Position data for elements and text:
__________________________________________________

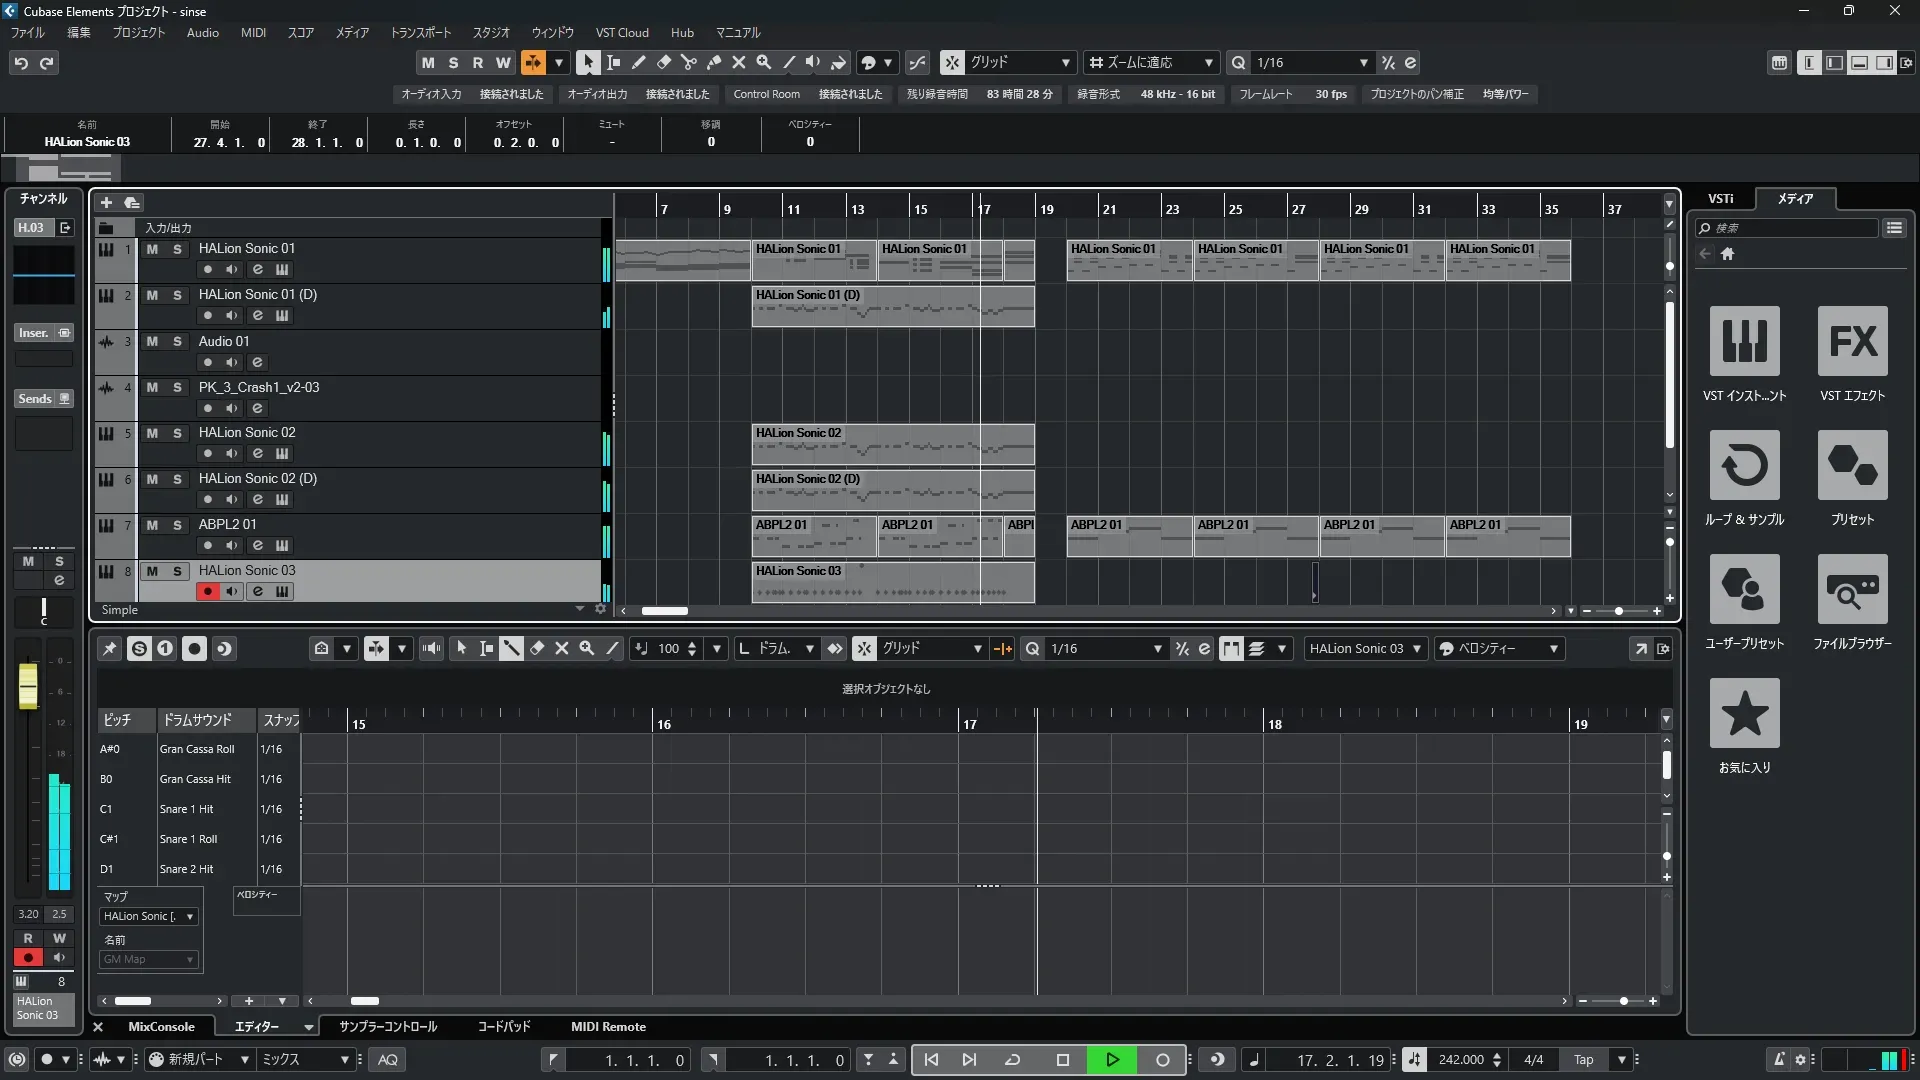The width and height of the screenshot is (1920, 1080).
Task: Open ループ & サンプル media tile
Action: tap(1744, 465)
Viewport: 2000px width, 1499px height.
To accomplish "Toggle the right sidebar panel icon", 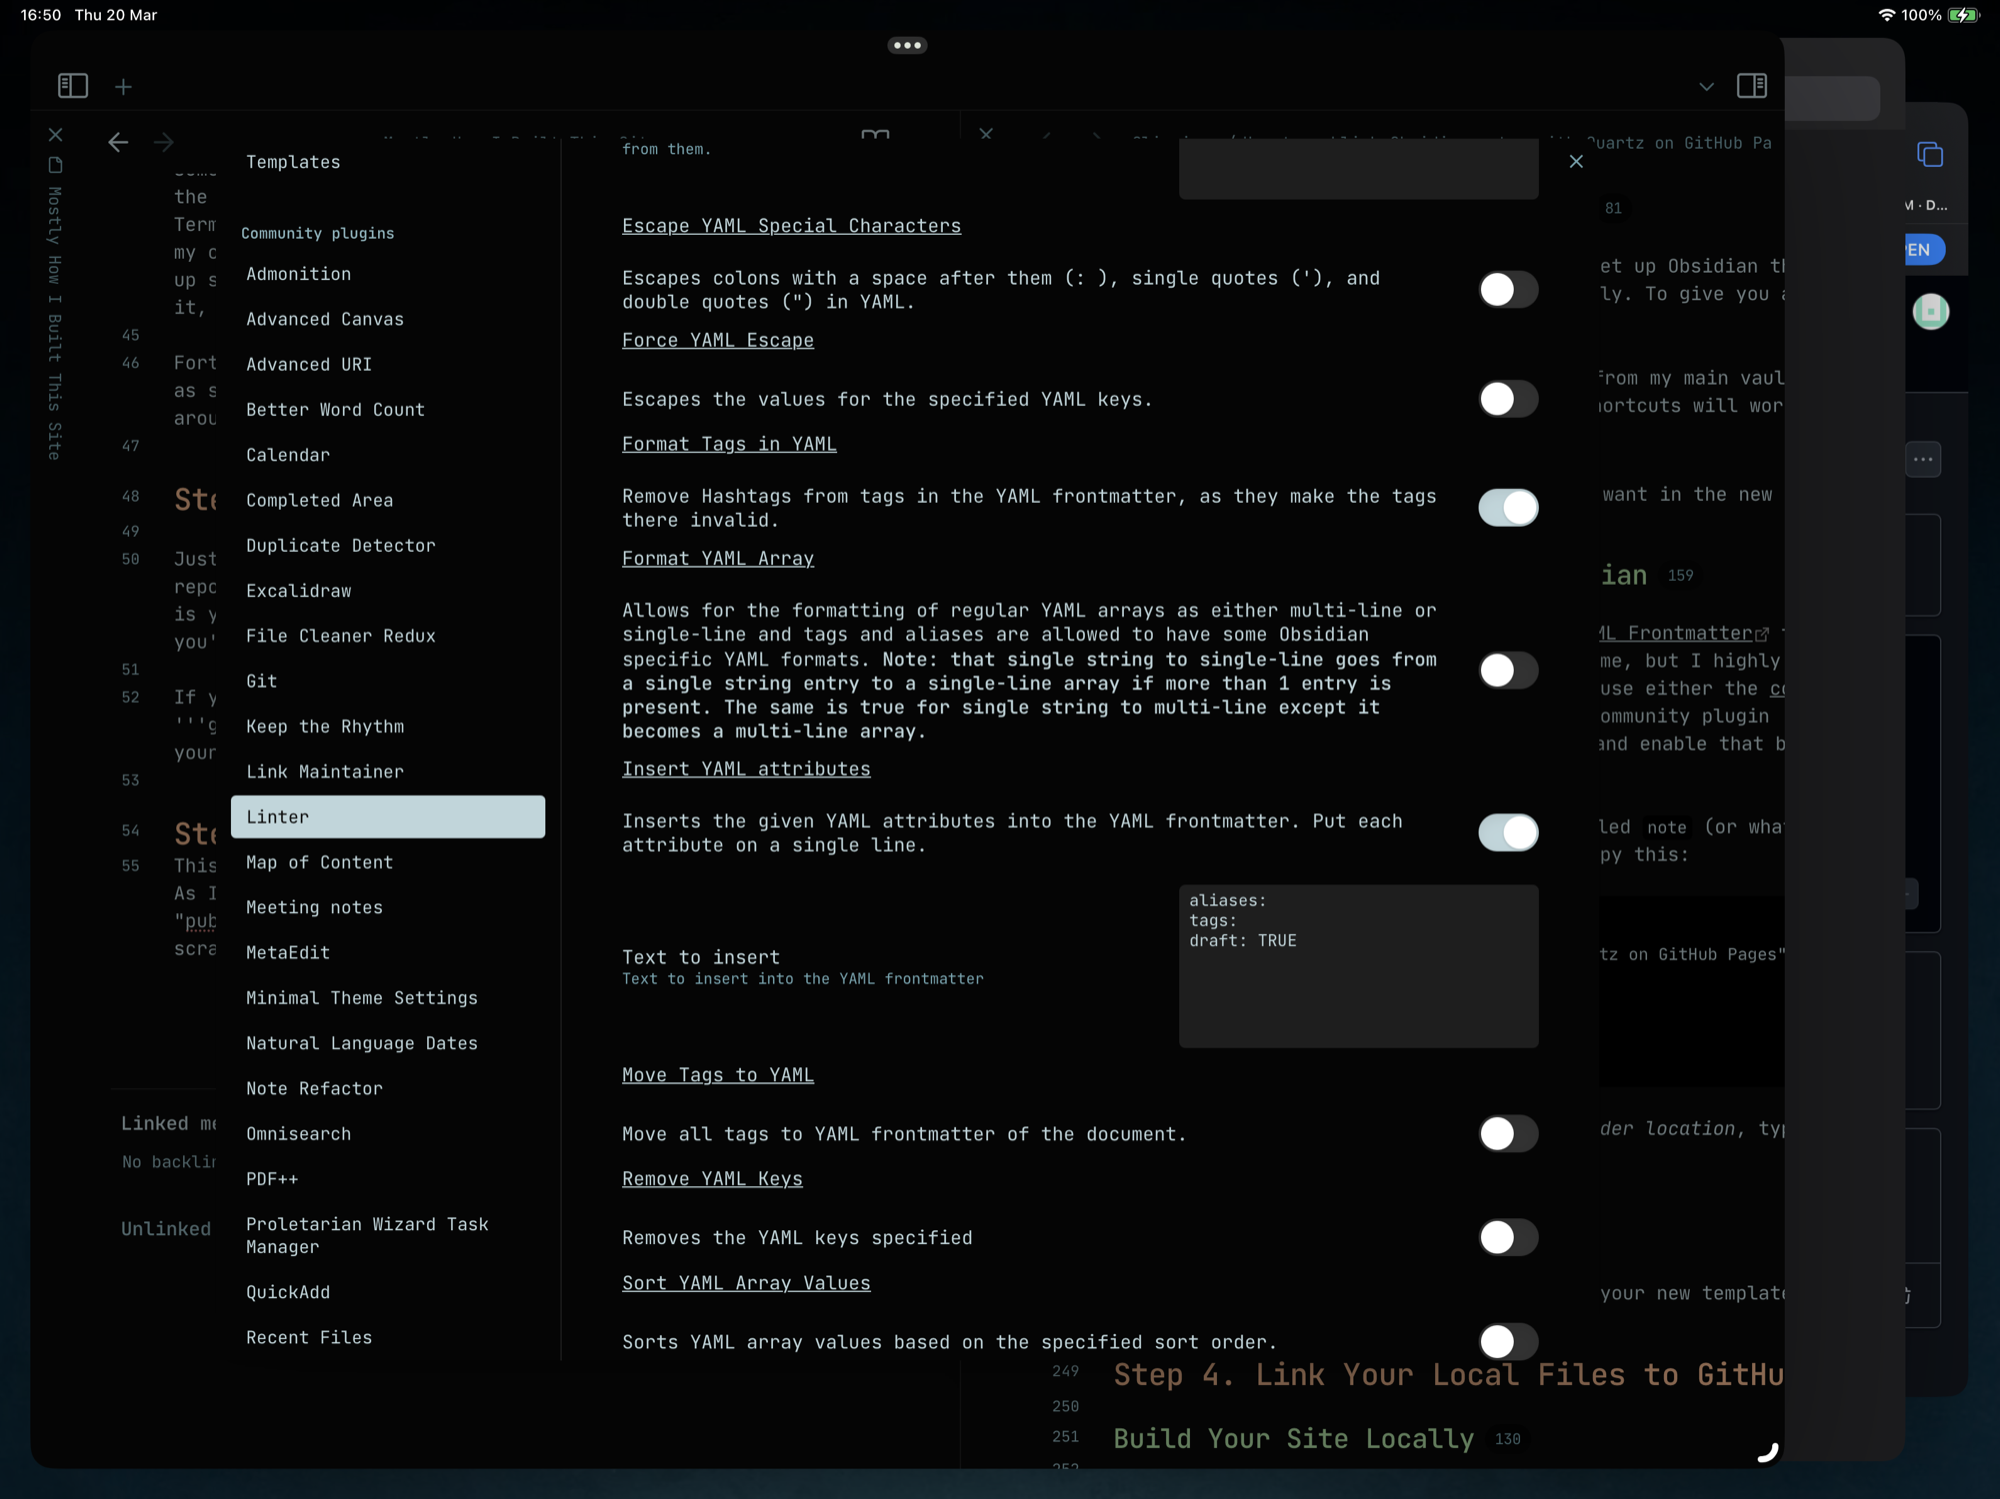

__________________________________________________

Set exercise: Reproduce the material above word for word, leaving out the pictures.

Output below:
The width and height of the screenshot is (1920, 1080).
Task: Open ループ & サンプル media tile
Action: tap(1744, 465)
Viewport: 2000px width, 1499px height.
To accomplish "Toggle the right sidebar panel icon", 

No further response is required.